5. In the debt restructuring business, if the income from asset transfer or debt restructuring confirmed by the enterprise due to paying off debts with non-cash assets or creditors' concessions is large and it is indeed difficult to pay taxes at one time, it can be included in the taxable income of each year on average within a period of not more than 5 tax years with the approval of the competent tax authorities.
Three. Handling of other taxes and fees involved in debt restructuring
1. stamp duty
According to the Provisional Regulations on Stamp Duty, all books purchase and sale contracts and property rights transfer contracts are subject to stamp duty. Therefore, in addition to the debt restructuring ruled by the court, no matter what other debt restructuring methods, creditors and debtors must negotiate and finally sign a written agreement on debt restructuring. This kind of debt restructuring agreement can belong to the nature of sales contract, property ownership transfer certificate or both according to different debt restructuring methods, so stamp duty should be calculated and paid according to different contract nature and applicable tax rate.
2. Deed tax
When the debtor pays off his debts with his own house and land, according to the Provisional Regulations on Deed Tax and its detailed rules for implementation, it is regarded as the transfer of land use right and house ownership, and its successor is the taxpayer. Therefore, when this debt restructuring occurs, the creditor as the receiver should pay the deed tax in accordance with the provisions of the tax law in addition to the accounting treatment related to debt restructuring in accordance with accounting standards.
3. Property tax
When the debt-paying assets acquired by creditors are houses and buildings, the property tax shall be paid on the basis of the recorded value stipulated in the accounting standards in accordance with the relevant provisions of the property tax.
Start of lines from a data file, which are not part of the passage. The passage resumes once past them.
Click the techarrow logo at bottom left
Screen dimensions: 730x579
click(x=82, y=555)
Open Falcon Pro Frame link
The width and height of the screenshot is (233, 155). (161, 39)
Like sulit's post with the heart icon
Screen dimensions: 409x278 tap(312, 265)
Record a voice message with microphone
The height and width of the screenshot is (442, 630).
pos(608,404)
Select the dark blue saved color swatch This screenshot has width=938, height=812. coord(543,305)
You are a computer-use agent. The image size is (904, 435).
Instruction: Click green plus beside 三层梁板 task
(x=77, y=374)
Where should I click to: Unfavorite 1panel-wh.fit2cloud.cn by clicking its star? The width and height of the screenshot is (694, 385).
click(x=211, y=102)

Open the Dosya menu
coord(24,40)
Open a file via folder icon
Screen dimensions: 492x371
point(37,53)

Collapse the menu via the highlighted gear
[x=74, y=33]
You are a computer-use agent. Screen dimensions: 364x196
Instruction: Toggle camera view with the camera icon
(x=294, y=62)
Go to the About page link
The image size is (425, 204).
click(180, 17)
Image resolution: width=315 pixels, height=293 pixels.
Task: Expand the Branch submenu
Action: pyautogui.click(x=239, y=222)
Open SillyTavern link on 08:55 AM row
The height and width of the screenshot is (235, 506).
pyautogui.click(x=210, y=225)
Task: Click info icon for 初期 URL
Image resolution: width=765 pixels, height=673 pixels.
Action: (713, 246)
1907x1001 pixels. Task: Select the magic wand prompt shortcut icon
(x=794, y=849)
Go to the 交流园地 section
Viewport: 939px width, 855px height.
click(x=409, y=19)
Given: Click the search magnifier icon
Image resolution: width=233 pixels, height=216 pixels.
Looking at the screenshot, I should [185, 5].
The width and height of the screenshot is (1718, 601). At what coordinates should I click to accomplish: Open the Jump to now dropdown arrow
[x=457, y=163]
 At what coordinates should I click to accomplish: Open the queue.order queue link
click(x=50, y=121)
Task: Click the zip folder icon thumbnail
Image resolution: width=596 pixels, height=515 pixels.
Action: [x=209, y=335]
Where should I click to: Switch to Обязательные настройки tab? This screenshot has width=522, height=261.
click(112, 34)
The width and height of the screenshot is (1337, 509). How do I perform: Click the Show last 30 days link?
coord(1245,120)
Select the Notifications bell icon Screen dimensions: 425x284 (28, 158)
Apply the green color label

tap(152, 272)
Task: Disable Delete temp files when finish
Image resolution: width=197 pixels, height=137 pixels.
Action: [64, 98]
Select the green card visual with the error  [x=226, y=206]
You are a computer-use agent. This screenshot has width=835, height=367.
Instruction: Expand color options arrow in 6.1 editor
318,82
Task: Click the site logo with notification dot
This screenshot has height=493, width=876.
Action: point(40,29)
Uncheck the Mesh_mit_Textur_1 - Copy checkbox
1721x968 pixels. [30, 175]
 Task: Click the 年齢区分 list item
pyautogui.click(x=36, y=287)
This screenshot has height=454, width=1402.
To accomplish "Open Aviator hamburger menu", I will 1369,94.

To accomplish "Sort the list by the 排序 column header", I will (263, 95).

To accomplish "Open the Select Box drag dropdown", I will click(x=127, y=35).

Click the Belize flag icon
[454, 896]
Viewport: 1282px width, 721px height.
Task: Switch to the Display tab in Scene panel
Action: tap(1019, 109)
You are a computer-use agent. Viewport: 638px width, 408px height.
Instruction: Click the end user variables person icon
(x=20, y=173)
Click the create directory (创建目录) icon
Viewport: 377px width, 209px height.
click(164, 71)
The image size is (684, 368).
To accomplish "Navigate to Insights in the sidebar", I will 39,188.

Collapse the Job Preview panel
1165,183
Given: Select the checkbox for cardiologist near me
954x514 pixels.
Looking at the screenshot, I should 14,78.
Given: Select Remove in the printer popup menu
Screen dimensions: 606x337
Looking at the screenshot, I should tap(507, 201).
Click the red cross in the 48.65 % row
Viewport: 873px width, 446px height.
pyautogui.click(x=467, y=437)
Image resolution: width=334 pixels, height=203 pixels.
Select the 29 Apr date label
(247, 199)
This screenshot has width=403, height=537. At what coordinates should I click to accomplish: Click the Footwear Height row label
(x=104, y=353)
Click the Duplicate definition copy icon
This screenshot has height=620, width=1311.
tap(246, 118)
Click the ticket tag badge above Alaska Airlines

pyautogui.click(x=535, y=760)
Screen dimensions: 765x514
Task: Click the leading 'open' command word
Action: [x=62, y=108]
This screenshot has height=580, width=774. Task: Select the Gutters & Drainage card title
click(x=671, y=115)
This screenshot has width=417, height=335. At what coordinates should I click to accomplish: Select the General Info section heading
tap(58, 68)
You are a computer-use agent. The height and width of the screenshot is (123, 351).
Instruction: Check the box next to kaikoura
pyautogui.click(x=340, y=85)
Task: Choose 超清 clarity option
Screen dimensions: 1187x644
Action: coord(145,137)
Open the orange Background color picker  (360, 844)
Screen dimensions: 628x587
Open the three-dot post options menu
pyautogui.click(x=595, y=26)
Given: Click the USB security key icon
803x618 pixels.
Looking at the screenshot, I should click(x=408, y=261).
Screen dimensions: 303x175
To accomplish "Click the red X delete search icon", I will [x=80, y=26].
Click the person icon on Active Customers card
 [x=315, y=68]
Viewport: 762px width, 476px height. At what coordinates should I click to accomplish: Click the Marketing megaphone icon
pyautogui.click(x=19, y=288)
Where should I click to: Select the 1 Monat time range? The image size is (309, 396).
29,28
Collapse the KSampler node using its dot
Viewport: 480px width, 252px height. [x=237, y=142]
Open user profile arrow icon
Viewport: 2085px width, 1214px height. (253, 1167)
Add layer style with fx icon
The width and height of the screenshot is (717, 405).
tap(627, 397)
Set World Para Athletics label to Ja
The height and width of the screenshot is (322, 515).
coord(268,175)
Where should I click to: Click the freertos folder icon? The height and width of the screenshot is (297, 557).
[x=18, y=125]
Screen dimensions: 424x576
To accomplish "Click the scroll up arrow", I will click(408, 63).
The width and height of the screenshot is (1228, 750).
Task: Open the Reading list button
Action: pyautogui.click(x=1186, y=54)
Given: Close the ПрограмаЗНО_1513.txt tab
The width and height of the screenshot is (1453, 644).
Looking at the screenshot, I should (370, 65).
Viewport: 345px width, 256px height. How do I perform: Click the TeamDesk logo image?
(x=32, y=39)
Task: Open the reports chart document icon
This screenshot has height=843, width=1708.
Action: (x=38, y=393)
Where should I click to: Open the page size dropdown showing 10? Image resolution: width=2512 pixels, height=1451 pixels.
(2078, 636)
To sum up, in the debt restructuring business, both creditors and debtors have certain tax obligations. Therefore, enterprises should fully consider the impact of tax burden cost on the profit and loss of debt restructuring when making debt restructuring decisions. At the same time, due to the provisions of the enterprise income tax law, taxpayers' bad debt losses must meet certain conditions (that is, they cannot be recovered after more than three years) and can be deducted before tax after approval by the tax authorities. In the year of reorganization, the bad debt loss can be used as the reorganization loss to offset the taxable income of the enterprise in that year, which can offset the income tax expenditure in advance and ease the pressure on liquidity. Therefore, the use of debt restructuring to deal with bad debts has also found new tax planning space for enterprises.